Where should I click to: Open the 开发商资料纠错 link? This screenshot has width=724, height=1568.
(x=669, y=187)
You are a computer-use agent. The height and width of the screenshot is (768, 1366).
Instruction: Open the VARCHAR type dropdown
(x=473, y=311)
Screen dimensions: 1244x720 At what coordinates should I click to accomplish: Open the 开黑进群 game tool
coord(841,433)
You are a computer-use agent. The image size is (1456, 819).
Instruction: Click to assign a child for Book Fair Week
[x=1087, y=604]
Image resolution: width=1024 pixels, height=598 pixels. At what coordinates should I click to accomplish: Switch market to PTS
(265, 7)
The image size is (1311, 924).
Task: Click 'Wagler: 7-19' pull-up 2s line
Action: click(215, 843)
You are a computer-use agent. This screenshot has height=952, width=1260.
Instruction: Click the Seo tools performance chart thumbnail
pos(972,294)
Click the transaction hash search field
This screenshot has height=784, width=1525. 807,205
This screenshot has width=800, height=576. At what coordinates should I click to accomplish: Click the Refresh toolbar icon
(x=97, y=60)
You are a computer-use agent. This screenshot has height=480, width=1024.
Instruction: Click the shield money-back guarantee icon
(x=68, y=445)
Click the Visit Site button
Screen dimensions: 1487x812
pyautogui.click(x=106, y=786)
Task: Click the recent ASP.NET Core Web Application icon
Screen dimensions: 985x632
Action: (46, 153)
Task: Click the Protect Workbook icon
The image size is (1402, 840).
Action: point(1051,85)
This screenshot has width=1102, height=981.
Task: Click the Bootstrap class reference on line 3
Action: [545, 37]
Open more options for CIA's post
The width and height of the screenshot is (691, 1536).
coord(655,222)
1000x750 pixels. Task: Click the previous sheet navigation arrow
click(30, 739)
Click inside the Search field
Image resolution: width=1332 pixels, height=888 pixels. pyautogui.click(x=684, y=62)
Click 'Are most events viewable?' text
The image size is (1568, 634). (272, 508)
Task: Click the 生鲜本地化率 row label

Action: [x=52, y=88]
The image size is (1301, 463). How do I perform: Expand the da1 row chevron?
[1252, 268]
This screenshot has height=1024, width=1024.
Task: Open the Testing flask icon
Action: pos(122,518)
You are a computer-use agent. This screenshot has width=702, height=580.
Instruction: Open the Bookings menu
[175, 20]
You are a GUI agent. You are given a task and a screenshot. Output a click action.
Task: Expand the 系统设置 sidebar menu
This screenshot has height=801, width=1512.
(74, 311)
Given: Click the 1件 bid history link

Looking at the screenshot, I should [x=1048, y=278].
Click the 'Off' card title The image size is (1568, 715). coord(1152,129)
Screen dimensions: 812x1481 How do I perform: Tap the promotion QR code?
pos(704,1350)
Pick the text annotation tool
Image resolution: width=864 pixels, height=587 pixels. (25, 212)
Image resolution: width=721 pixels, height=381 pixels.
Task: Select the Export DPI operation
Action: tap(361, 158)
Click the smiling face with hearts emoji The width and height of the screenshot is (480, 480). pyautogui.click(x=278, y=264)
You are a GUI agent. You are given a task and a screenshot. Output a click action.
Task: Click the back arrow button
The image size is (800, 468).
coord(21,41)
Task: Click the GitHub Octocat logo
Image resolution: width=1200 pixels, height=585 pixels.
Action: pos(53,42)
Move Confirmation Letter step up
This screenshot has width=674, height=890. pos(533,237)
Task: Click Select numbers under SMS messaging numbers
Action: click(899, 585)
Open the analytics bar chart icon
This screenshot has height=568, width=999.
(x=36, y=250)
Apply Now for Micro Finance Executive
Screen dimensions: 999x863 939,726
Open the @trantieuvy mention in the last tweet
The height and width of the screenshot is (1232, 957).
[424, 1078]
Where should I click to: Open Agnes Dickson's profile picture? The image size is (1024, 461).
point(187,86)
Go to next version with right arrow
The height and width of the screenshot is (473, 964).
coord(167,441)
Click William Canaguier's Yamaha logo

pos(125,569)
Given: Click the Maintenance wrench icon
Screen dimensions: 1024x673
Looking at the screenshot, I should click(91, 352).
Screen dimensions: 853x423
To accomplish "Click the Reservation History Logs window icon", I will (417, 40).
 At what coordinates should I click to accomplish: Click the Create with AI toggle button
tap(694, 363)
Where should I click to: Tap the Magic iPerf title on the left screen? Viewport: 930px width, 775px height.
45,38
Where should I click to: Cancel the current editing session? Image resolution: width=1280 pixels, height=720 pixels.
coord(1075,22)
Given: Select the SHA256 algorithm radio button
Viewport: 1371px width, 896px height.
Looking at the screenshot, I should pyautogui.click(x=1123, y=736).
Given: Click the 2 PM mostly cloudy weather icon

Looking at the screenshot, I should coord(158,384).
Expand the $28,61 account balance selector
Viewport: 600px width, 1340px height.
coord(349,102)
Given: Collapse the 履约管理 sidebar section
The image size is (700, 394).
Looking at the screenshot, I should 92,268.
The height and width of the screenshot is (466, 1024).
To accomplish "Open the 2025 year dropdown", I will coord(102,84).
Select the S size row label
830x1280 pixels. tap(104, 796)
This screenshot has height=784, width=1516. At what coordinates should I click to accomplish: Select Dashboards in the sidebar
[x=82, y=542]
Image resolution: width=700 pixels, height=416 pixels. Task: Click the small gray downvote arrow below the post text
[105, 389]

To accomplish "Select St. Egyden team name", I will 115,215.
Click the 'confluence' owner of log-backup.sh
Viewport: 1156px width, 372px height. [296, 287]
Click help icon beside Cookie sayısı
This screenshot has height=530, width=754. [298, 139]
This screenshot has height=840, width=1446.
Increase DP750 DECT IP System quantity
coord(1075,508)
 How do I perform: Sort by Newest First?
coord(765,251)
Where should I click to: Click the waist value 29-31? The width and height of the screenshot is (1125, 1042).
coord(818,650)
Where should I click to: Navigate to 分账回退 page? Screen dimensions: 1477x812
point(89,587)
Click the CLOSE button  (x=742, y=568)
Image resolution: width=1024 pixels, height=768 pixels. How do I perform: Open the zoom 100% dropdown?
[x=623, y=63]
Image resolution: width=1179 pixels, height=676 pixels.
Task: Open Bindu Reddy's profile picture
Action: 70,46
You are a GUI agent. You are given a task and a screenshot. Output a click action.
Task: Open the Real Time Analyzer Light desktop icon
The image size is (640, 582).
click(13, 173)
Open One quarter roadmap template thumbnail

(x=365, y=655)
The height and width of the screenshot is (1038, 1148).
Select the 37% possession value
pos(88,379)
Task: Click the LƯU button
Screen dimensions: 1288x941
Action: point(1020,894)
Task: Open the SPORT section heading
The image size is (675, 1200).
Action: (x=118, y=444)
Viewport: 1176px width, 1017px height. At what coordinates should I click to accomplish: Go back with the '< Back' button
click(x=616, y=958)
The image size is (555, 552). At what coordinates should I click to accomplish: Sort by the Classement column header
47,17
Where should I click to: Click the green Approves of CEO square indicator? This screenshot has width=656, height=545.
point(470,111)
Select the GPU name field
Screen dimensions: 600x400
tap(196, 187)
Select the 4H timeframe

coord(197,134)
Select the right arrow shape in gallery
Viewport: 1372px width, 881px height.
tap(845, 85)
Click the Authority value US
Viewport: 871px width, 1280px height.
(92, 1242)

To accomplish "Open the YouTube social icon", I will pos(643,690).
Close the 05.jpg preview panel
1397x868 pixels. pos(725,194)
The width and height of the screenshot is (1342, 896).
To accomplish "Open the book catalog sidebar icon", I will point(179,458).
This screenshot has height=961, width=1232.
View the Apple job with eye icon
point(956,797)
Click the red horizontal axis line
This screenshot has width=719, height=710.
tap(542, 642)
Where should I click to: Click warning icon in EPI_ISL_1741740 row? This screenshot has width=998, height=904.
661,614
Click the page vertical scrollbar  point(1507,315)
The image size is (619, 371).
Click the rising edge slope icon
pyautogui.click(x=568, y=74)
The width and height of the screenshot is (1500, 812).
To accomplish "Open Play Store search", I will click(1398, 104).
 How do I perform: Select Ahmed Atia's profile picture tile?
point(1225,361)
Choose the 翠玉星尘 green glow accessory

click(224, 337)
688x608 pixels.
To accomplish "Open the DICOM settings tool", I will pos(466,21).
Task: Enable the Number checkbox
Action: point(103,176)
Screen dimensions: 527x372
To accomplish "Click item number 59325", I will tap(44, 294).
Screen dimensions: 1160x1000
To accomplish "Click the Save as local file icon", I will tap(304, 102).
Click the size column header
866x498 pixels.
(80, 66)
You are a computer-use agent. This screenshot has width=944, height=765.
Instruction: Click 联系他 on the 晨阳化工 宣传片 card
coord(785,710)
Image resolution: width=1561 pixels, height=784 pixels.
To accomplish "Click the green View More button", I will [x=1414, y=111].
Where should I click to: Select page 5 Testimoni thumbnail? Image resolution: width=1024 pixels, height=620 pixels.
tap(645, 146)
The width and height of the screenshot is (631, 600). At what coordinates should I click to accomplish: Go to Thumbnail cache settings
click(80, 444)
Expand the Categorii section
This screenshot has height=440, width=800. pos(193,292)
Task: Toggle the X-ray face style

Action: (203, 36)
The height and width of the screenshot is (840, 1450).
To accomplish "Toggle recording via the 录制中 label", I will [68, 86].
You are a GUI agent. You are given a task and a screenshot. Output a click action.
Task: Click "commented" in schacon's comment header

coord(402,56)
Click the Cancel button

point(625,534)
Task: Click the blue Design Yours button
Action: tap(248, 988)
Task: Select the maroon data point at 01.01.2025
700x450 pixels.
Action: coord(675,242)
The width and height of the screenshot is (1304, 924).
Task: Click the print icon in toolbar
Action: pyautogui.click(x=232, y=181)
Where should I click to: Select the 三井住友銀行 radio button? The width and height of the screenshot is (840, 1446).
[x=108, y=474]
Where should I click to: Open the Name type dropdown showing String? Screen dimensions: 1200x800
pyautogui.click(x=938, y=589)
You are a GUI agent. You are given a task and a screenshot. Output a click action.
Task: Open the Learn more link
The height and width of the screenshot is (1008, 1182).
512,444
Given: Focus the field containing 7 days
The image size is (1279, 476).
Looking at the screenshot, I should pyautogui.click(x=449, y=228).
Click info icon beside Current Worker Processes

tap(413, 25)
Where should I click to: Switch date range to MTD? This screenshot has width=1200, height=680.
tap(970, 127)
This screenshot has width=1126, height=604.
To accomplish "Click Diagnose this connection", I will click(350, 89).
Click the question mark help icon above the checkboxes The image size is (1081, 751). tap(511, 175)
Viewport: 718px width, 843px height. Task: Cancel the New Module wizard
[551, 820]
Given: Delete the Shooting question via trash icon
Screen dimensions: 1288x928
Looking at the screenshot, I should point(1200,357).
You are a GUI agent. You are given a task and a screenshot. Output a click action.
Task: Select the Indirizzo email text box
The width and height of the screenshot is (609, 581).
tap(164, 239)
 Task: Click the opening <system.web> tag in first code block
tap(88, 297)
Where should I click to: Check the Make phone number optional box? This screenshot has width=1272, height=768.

================================

*Aufgabenstellung:* Gib bitte die Zeilen von der Zeile mit „Where should I click to: Tap“ bis einschließlich der Zeile mit „Looking at the screenshot, I should 92,268.“ unverändert wieder.

*Übungsergebnis:*
Where should I click to: Tap the Magic iPerf title on the left screen? Viewport: 930px width, 775px height.
45,38
Where should I click to: Cancel the current editing session? Image resolution: width=1280 pixels, height=720 pixels.
coord(1075,22)
Given: Select the SHA256 algorithm radio button
Viewport: 1371px width, 896px height.
Looking at the screenshot, I should pyautogui.click(x=1123, y=736).
Given: Click the 2 PM mostly cloudy weather icon

Looking at the screenshot, I should coord(158,384).
Expand the $28,61 account balance selector
Viewport: 600px width, 1340px height.
coord(349,102)
Given: Collapse the 履约管理 sidebar section
The image size is (700, 394).
Looking at the screenshot, I should 92,268.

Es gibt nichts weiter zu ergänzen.